Define a logarithmic scale. Unlike with units, there is no special treatment for power-of-ten prefixes (decibels and bels are defined separately). However, arbitrary bases are possible, and computationally appropriate log and exp functions are used in calculations when available (e.g. log2, log10 for base 2 and base 10, respectively).

This macro defines a MixedUnits object identified by symbol symb. This can be used to construct Gain types, e.g. 3*dB. Additionally, two other MixedUnits objects are defined, with symbols Symbol(symb,"_rp") and Symbol(symb,"_p"), e.g. dB_rp and dB_p, respectively. These objects serve nearly the same purpose, but have extra information in their type that indicates whether they should be considered as root-power ratios or power ratios upon conversion to pure numbers.

This macro also defines another macro available as @symb. For example, @dB in the case of decibels. This can be used to construct Level objects at parse time. Usage is like @dB 3V/1V.

prefactor is the prefactor out in front of the logarithm for this log scale. In all cases it is defined with respect to taking ratios of power quantities. Just divide by two if you want to refer to root-power / field quantities instead.

irp (short for "is root power?") specifies whether the logarithmic scale is defined with respect to ratios of power or root-power quantities. In short: use false if your scale is decibel-like, or true if your scale is neper-like.

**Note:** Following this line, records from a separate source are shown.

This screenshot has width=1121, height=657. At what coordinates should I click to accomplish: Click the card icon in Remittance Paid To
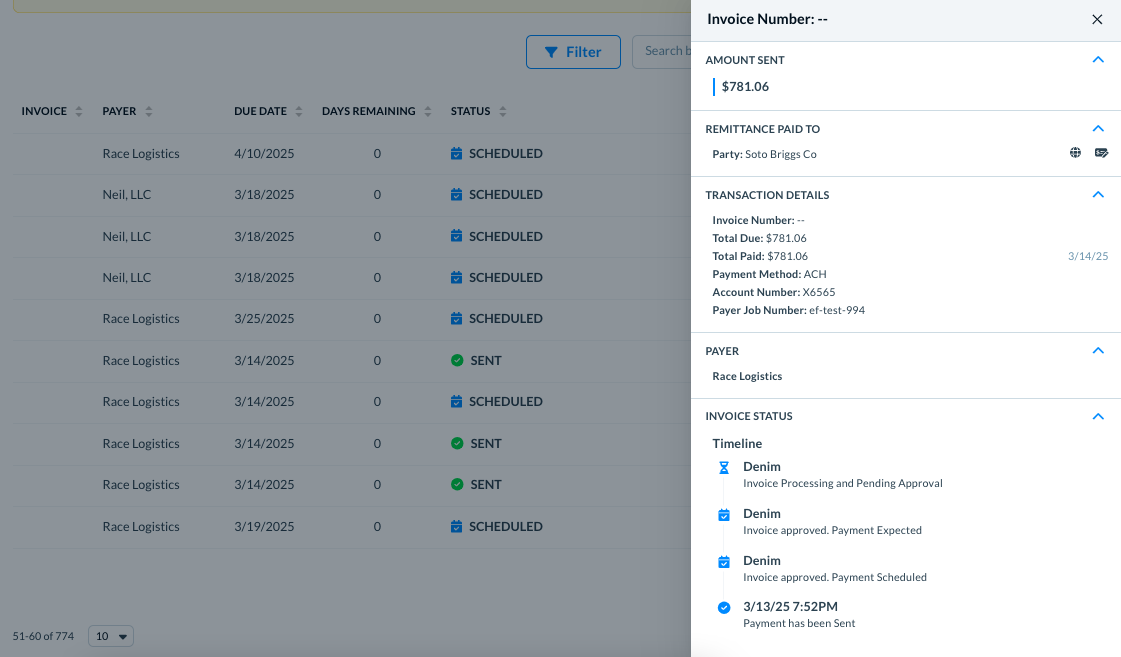tap(1101, 153)
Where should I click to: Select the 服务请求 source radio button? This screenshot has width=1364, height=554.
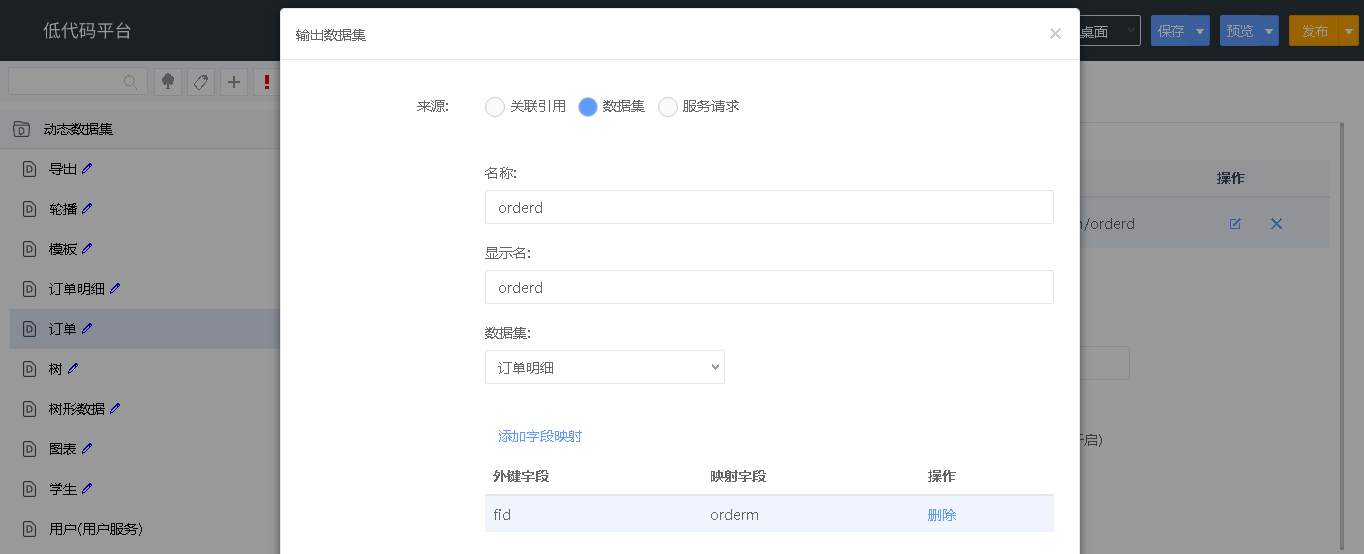668,107
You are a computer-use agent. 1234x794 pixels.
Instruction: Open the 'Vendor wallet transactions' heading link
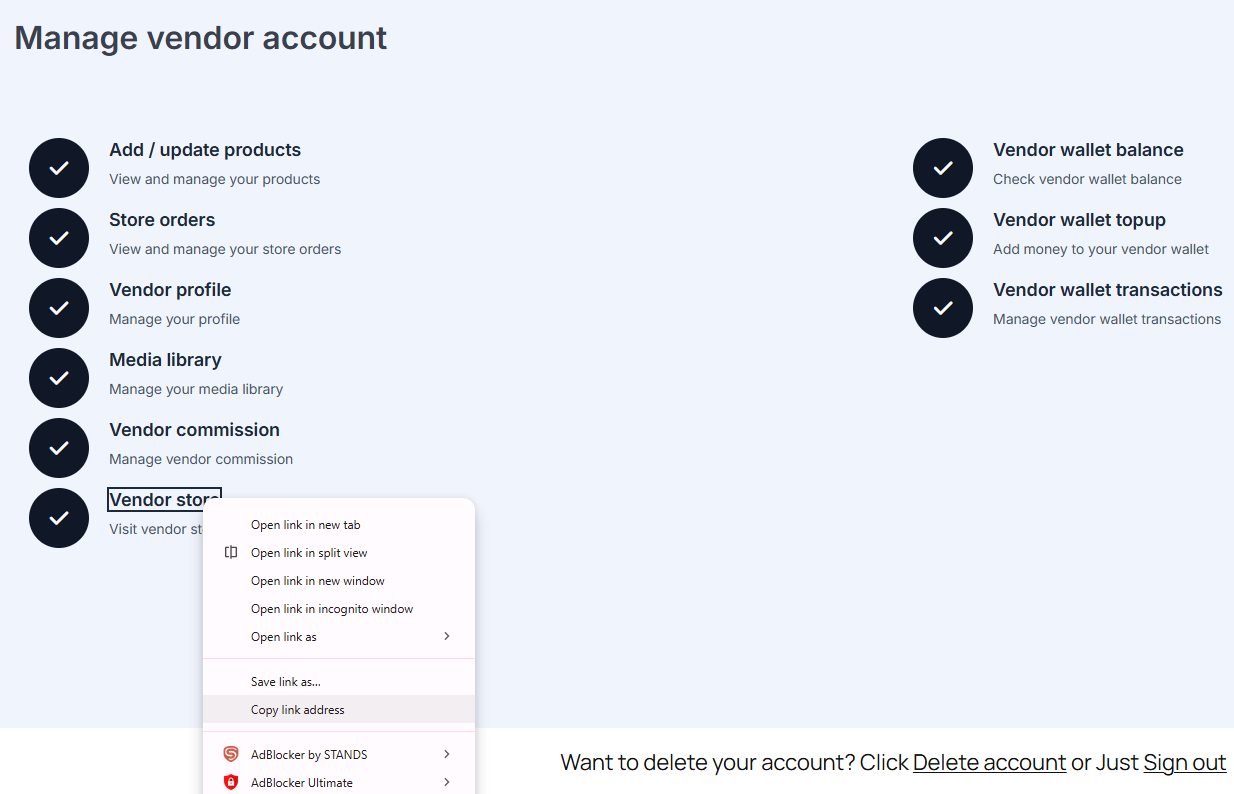pyautogui.click(x=1107, y=290)
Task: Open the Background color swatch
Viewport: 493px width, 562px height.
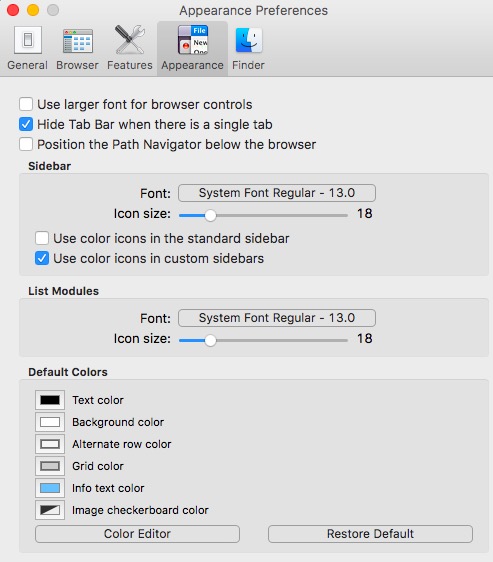Action: pyautogui.click(x=50, y=422)
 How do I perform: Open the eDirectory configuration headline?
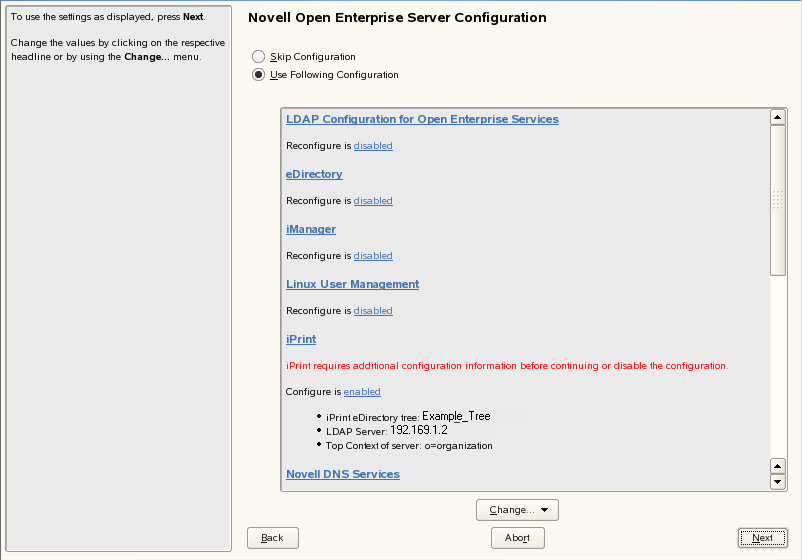tap(314, 174)
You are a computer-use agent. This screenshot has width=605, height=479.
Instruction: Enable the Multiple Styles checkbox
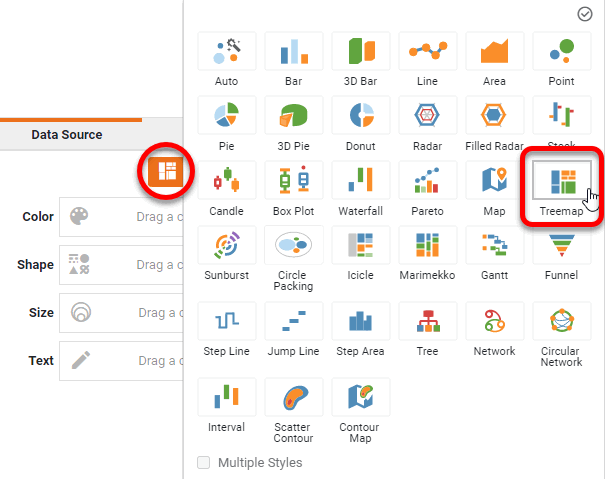coord(205,463)
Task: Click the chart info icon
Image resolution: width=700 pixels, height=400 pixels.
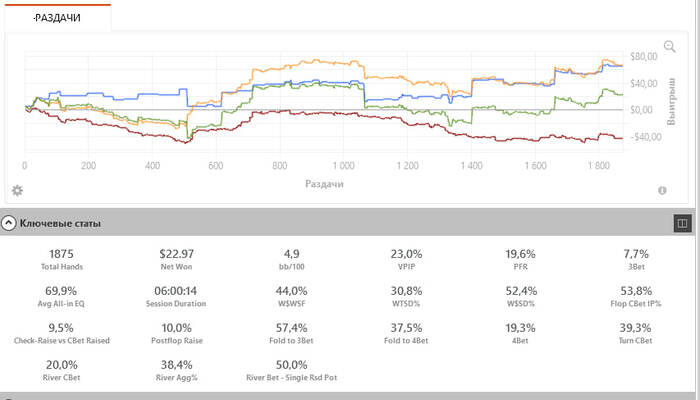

julia> using Unitful: V, W

julia> @logscale dΠ "dΠ" Decipies π 10 false

julia> @dΠ π*V/1V
20.0 dΠ (1 V)

julia> dΠ(π*V, 1V)
20.0 dΠ (1 V)

julia> @dΠ π^2*V/1V
40.0 dΠ (1 V)

julia> @dΠ π*W/1W
10.0 dΠ (1 W)


linear(x::Number) = x

Returns a quantity equivalent to x but without any logarithmic scales.

It is important to note that this operation will error for Quantity{<:Gain} types. This is for two reasons:

  • 20dB could be interpreted as either a power or root-power ratio.
  • Even if -20dB/m were interpreted as, say, 0.01/m, this means something fundamentally different than -20dB/m. 0.01/m cannot be used to calculate exponential attenuation.

Returns the reference level, e.g.

julia> reflevel(3u"dBm")
1 mW
uconvertp(u::Units, x)
uconvertp(u::MixedUnits, x)

Generically, this is the same as Unitful.uconvert. In cases where unit conversion would be ambiguous without further information (e.g. uconvert(dB, 10)), uconvertp presumes ratios are of power quantities.

It is important to note that careless use of this function can lead to erroneous calculations. Consider Quantity{<:Gain} types: it is tempting to use this to transform -20dB/m into 0.1/m, however this means something fundamentally different than -20dB/m. Consider what happens when you try to compute exponential attenuation by multiplying 0.1/m by a length.


julia> using Unitful

julia> uconvertp(u"dB", 10)
10.0 dB

julia> uconvertp(NoUnits, 20u"dB")
uconvertrp(u::Units, x)
uconvertrp(u::MixedUnits, x)

In most cases, this is the same as Unitful.uconvert. In cases where unit conversion would be ambiguous without further information (e.g. uconvert(dB, 10)), uconvertrp presumes ratios are of root-power quantities.

It is important to note that careless use of this function can lead to erroneous calculations. Consider Quantity{<:Gain} types: it is tempting to use this to transform -20dB/m into 0.01/m, however this means something fundamentally different than -20dB/m. Consider what happens when you try to compute exponential attenuation by multiplying 0.01/m by a length.